## Exercise description:
Reproduce each of the following entries word for word, line by line.

## Input rows:
---------------

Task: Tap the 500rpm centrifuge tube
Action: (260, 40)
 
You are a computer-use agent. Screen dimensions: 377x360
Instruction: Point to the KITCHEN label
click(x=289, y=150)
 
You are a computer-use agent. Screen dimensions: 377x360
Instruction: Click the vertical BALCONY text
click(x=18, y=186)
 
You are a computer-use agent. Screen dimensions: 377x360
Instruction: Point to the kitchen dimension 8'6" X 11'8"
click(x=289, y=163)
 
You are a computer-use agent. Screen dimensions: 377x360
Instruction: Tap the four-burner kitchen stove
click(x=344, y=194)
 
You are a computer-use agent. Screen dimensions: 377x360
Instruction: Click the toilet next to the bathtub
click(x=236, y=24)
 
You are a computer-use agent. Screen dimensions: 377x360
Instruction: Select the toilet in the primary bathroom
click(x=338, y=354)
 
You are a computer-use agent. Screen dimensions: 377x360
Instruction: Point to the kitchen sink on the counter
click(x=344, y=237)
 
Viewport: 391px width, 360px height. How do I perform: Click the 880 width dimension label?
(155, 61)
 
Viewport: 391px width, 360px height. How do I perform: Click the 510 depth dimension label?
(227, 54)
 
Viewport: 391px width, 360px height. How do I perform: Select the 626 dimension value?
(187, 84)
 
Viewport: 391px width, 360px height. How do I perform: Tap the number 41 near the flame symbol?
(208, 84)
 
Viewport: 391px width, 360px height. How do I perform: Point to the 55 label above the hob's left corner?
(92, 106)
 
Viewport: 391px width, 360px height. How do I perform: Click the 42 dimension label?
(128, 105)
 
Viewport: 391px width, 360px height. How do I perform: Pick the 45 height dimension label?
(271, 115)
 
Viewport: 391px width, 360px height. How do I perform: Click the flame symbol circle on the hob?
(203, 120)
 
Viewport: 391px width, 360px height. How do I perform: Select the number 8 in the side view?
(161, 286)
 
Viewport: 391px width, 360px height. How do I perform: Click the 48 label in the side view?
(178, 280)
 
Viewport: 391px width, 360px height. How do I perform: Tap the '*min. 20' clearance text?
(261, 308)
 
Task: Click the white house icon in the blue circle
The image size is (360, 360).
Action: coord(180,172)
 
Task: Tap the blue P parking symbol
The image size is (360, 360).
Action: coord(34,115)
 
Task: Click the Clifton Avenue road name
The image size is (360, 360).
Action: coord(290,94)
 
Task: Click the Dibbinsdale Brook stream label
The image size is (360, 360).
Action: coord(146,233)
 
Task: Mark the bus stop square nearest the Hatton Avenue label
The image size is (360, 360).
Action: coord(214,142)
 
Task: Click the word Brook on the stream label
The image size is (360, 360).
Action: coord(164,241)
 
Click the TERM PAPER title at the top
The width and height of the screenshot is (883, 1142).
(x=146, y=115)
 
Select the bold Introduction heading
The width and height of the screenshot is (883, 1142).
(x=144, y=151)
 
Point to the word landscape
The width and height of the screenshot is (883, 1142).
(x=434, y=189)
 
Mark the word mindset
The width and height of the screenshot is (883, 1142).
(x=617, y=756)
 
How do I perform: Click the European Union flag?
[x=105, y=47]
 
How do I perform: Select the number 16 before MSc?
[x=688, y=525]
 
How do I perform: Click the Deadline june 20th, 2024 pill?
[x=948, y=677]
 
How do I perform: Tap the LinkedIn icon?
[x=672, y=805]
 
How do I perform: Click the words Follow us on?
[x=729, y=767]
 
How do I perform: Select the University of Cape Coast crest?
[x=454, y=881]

---------------

## Right answer:
Task: Tap the 500rpm centrifuge tube
Action: (260, 40)
 
You are a computer-use agent. Screen dimensions: 377x360
Instruction: Point to the KITCHEN label
click(x=289, y=150)
 
You are a computer-use agent. Screen dimensions: 377x360
Instruction: Click the vertical BALCONY text
click(x=18, y=186)
 
You are a computer-use agent. Screen dimensions: 377x360
Instruction: Point to the kitchen dimension 8'6" X 11'8"
click(x=289, y=163)
 
You are a computer-use agent. Screen dimensions: 377x360
Instruction: Tap the four-burner kitchen stove
click(x=344, y=194)
 
You are a computer-use agent. Screen dimensions: 377x360
Instruction: Click the toilet next to the bathtub
click(x=236, y=24)
 
You are a computer-use agent. Screen dimensions: 377x360
Instruction: Select the toilet in the primary bathroom
click(x=338, y=354)
 
You are a computer-use agent. Screen dimensions: 377x360
Instruction: Point to the kitchen sink on the counter
click(x=344, y=237)
 
Viewport: 391px width, 360px height. How do I perform: Click the 880 width dimension label?
(155, 61)
 
Viewport: 391px width, 360px height. How do I perform: Click the 510 depth dimension label?
(227, 54)
 
Viewport: 391px width, 360px height. How do I perform: Select the 626 dimension value?
(187, 84)
 
Viewport: 391px width, 360px height. How do I perform: Tap the number 41 near the flame symbol?
(208, 84)
 
Viewport: 391px width, 360px height. How do I perform: Point to the 55 label above the hob's left corner?
(92, 106)
 
Viewport: 391px width, 360px height. How do I perform: Click the 42 dimension label?
(128, 105)
 
Viewport: 391px width, 360px height. How do I perform: Pick the 45 height dimension label?
(271, 115)
 
Viewport: 391px width, 360px height. How do I perform: Click the flame symbol circle on the hob?
(203, 120)
 
Viewport: 391px width, 360px height. How do I perform: Select the number 8 in the side view?
(161, 286)
 
Viewport: 391px width, 360px height. How do I perform: Click the 48 label in the side view?
(178, 280)
 
Viewport: 391px width, 360px height. How do I perform: Tap the '*min. 20' clearance text?
(261, 308)
 
Task: Click the white house icon in the blue circle
The image size is (360, 360).
Action: coord(180,172)
 
Task: Tap the blue P parking symbol
The image size is (360, 360).
Action: coord(34,115)
 
Task: Click the Clifton Avenue road name
The image size is (360, 360).
Action: coord(290,94)
 
Task: Click the Dibbinsdale Brook stream label
The image size is (360, 360).
Action: coord(146,233)
 
Task: Mark the bus stop square nearest the Hatton Avenue label
The image size is (360, 360).
Action: coord(214,142)
 
Task: Click the word Brook on the stream label
The image size is (360, 360).
Action: coord(164,241)
 
Click the TERM PAPER title at the top
The width and height of the screenshot is (883, 1142).
(x=146, y=115)
 
Select the bold Introduction heading
The width and height of the screenshot is (883, 1142).
(x=144, y=151)
 
Point to the word landscape
The width and height of the screenshot is (883, 1142).
(x=434, y=189)
 
Mark the word mindset
The width and height of the screenshot is (883, 1142).
(x=617, y=756)
 
How do I perform: Click the European Union flag?
[x=105, y=47]
 
How do I perform: Select the number 16 before MSc?
[x=688, y=525]
 
How do I perform: Click the Deadline june 20th, 2024 pill?
[x=948, y=677]
 
How do I perform: Tap the LinkedIn icon?
[x=672, y=805]
 
How do I perform: Click the words Follow us on?
[x=729, y=767]
 
How do I perform: Select the University of Cape Coast crest?
[x=454, y=881]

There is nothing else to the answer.